Gründung: 26. Mai 1952
Mitglieder: 55
Präsident: Karsten Schumann
Offizielle Clubnummer: 1

Rund 210.000 Sportwagen-Begeisterte in mehr als 85 Ländern sind derzeit in 675 Porsche Clubs aktiv. Der Porsche Club Westfalen wurde vor 65 Jahren im kriegsgebeutelten Ruhrgebiet gegründet. Er ist der älteste der Welt.

„Tief im Westen, wo die Sonne verstaubt ...“ – so beginnt der Sänger Herbert Grönemeyer die Liebeserklärung an seine Heimat. Der Song Bochum ist nicht nur eine Huldigung an die Stadt mit dem „Pulsschlag aus Stahl“, sondern vor allem eine Hommage an das Ruhrgebiet und die Menschen dort. Kohle, Bier, Stahl – dieser Dreiklang hat die Region geprägt und Städte wie Essen, Bochum oder Dortmund groß gemacht. Sie sind Schmelztiegel, deren Bewohner auf den Ruf des Malochers nicht weniger stolz waren als auf ihre Herkunft.
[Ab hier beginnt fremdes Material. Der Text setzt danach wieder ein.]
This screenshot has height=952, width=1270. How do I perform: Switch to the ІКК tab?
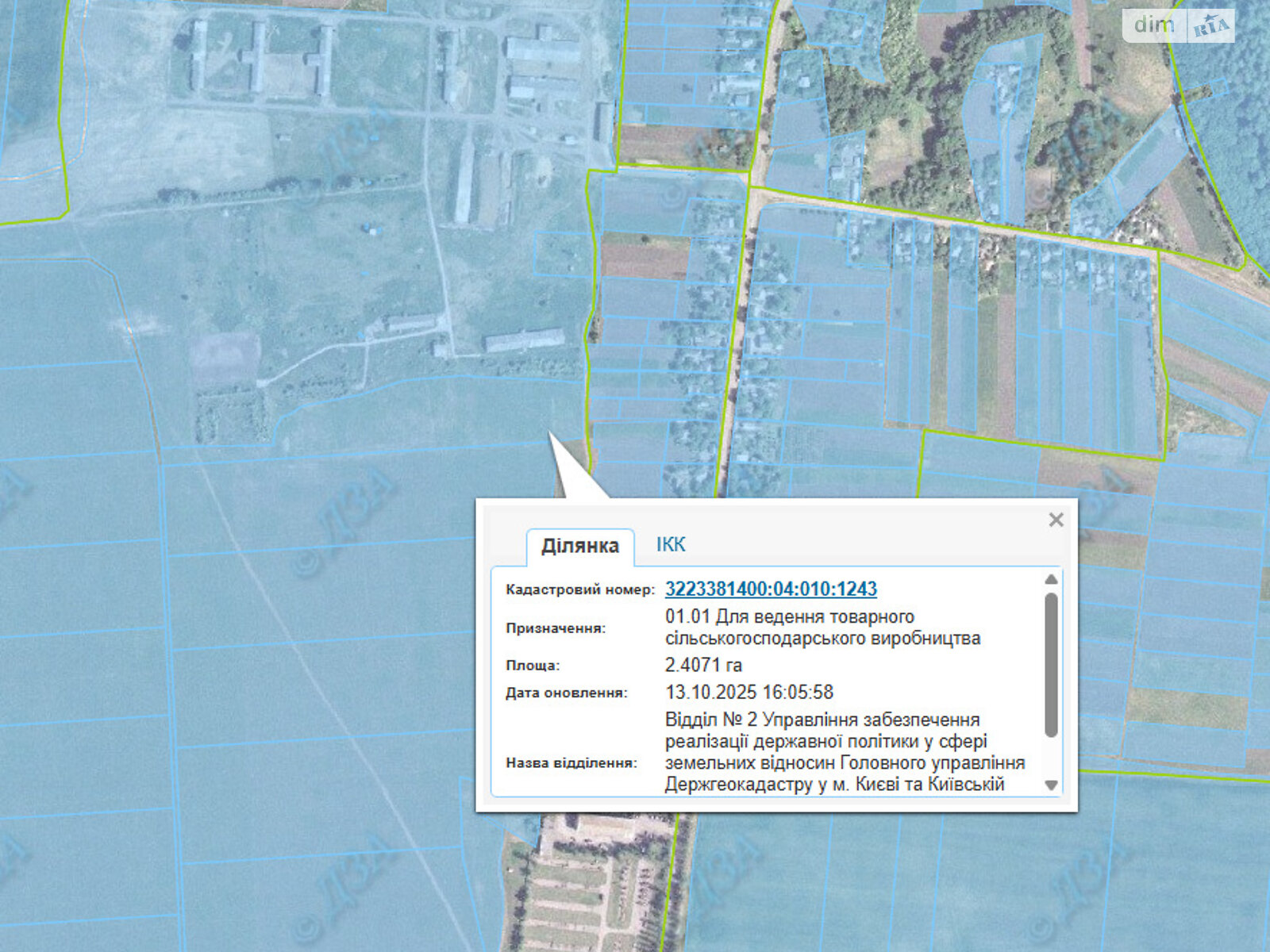(x=671, y=545)
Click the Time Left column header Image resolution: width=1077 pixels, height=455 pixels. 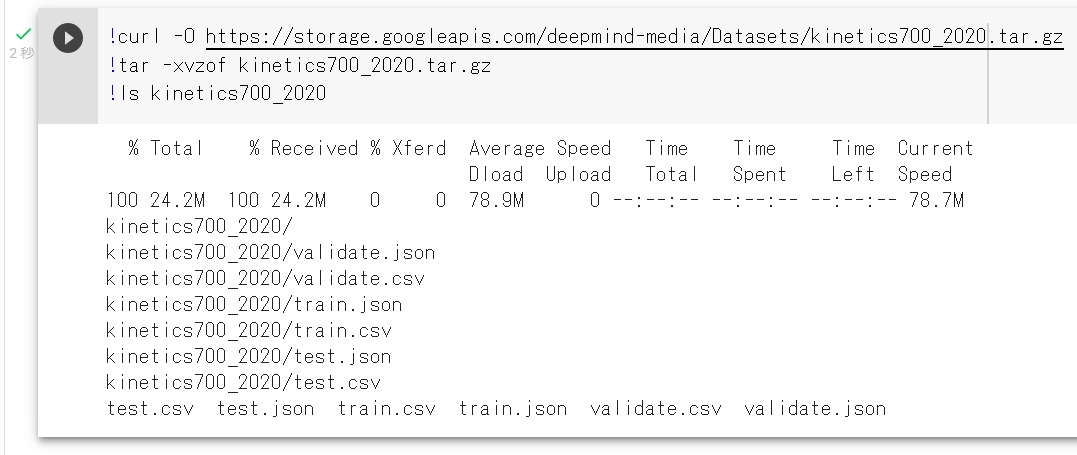click(853, 161)
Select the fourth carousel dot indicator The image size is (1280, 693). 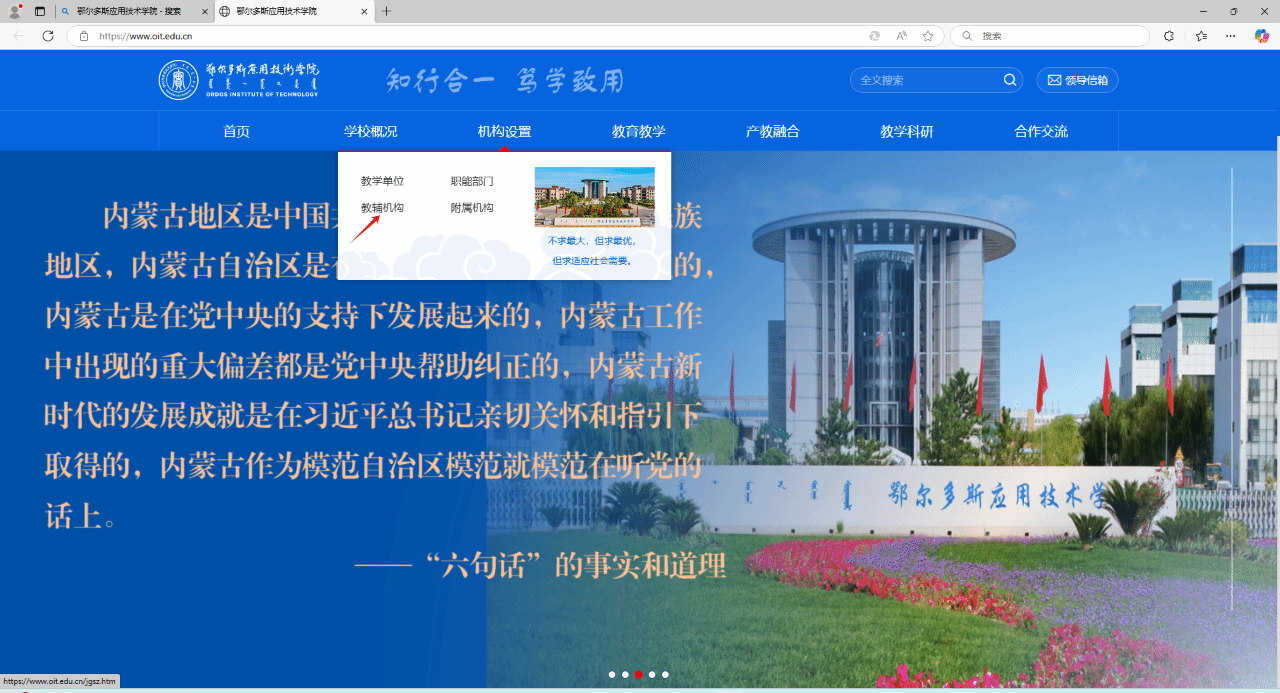coord(652,675)
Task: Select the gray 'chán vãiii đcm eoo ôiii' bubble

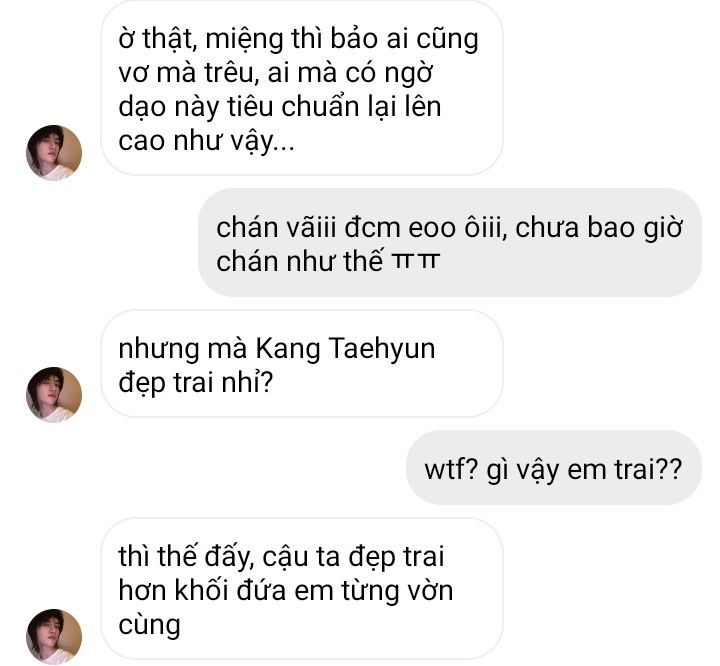Action: click(450, 243)
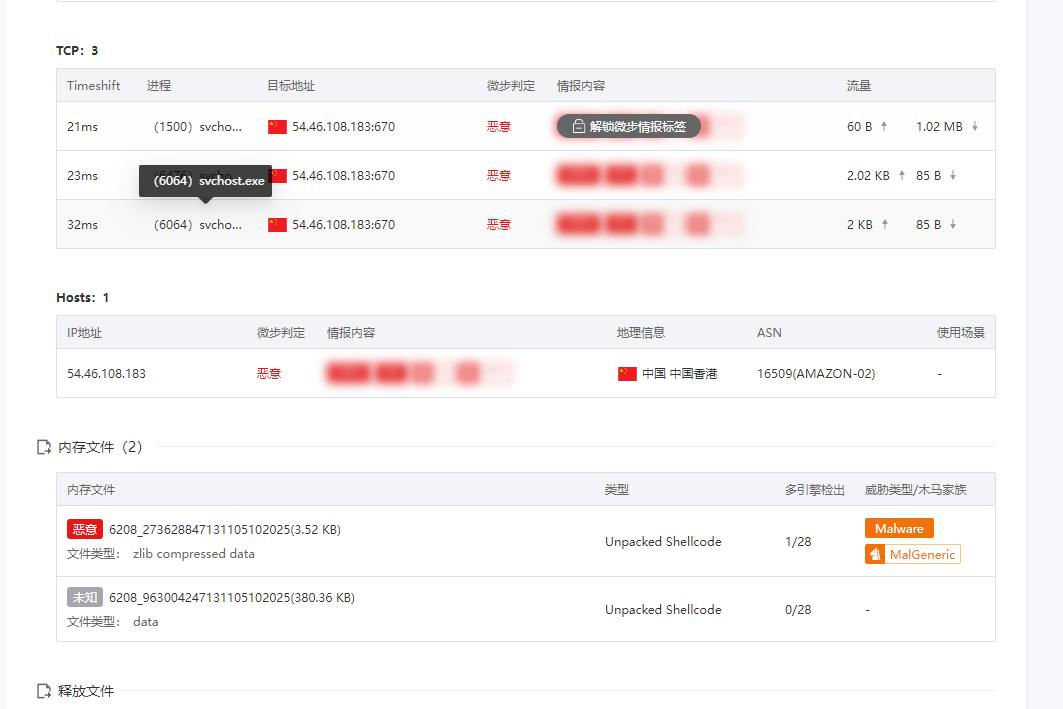Click the China flag in the 21ms TCP row
1063x709 pixels.
(277, 127)
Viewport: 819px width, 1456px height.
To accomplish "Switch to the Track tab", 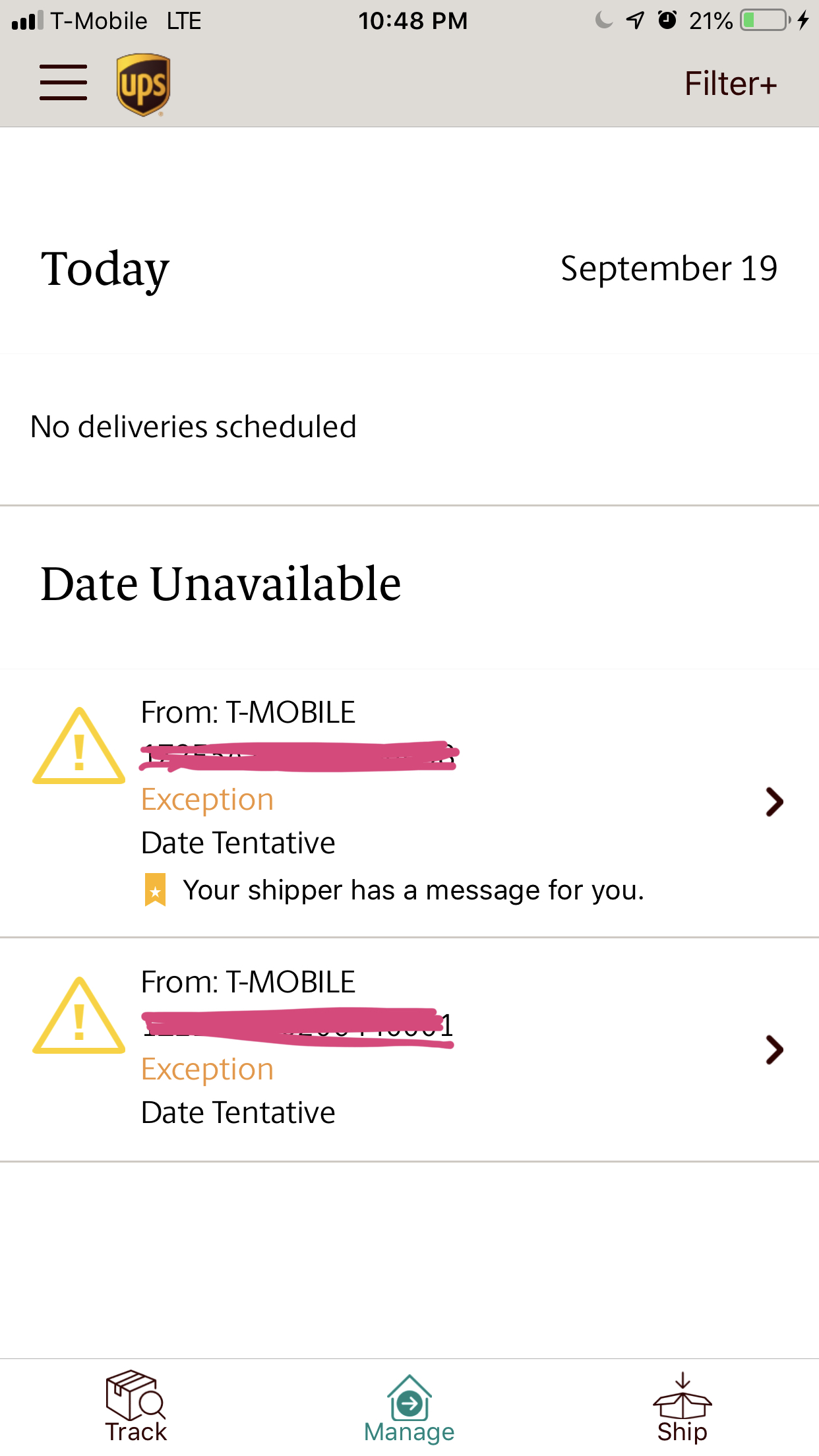I will tap(136, 1406).
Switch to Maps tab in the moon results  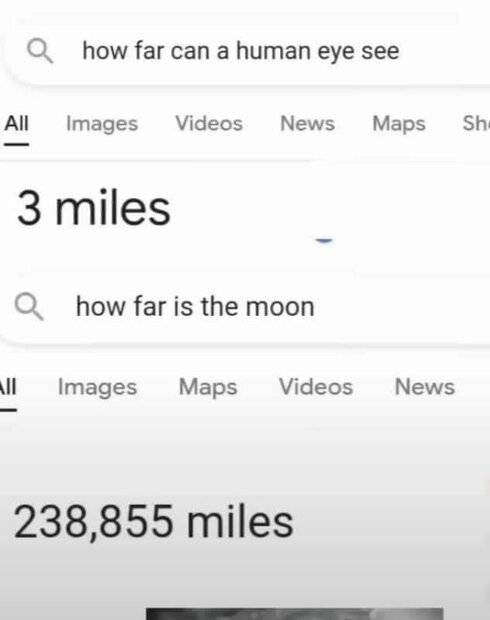click(208, 387)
Die Kokerei Hansa im Dortmunder Westen ist ein Symbol dieser Zeit. Sie war einmal die größte Anlage im Revier, fast zwei Millionen Tonnen Koks schaffte sie im Jahr. 1992 wurde sie stillgelegt. Aber noch heute atmet sie den Geist jener Epoche. Langsam nähert sich eine Kolonne herausgeputzter Sportwagen den verlassenen Öfen und Maschinenhallen: Targa, Carrera, Spyder – bunte Farbtupfer in rostbrauner Kulisse. Sie sind nur scheinbar ein Widerspruch. In Wirklichkeit gehören sie dazu. Denn in Dortmund wurde 1952 der erste Porsche Club der Welt gegründet. Karsten Schumann, Präsident des Porsche Club Westfalen e. V. (PCW), hat eine kleine Delegation mitgebracht. Sie lieben es gesellig. Das mag auch einer der Gründe dafür sein, warum sich ausgerechnet hier, in einem Teil Deutschlands, der nach dem Zweiten Weltkrieg besonders stark zerstört war, erstmals Porsche-Enthusiasten in einem Verein organisiert haben. Vier Jahre nach Vorstellung des ersten Sportwagens der Marke Porsche, in Anwesenheit der Rennfahrerlegende Baron Huschke von Hanstein. Der Name „Westfälischer Porsche Club Hohensyburg“ sollte an die alte Rennstrecke vor den Toren Dortmunds erinnern, den Nürburgring Westfalens. Der Motorsportgedanke stand anfangs klar im Fokus, die ersten Jahre waren geprägt von Sportveranstaltungen und dem neuen Reiz der Geschwindigkeit. 1969 machten die Porsche-Liebhaber das Unmögliche möglich, als die Stadt Dortmund eine Ausnahmegenehmigung für einen „Bergslalom in Form eines Bergrennens“ mitten in Dortmund-Wellinghofen ausstellte. Die Veranstaltung wurde ein Erfolg und zählt heute zu einem der vielen Höhepunkte in der Geschichte des Ruhrpott-Clubs.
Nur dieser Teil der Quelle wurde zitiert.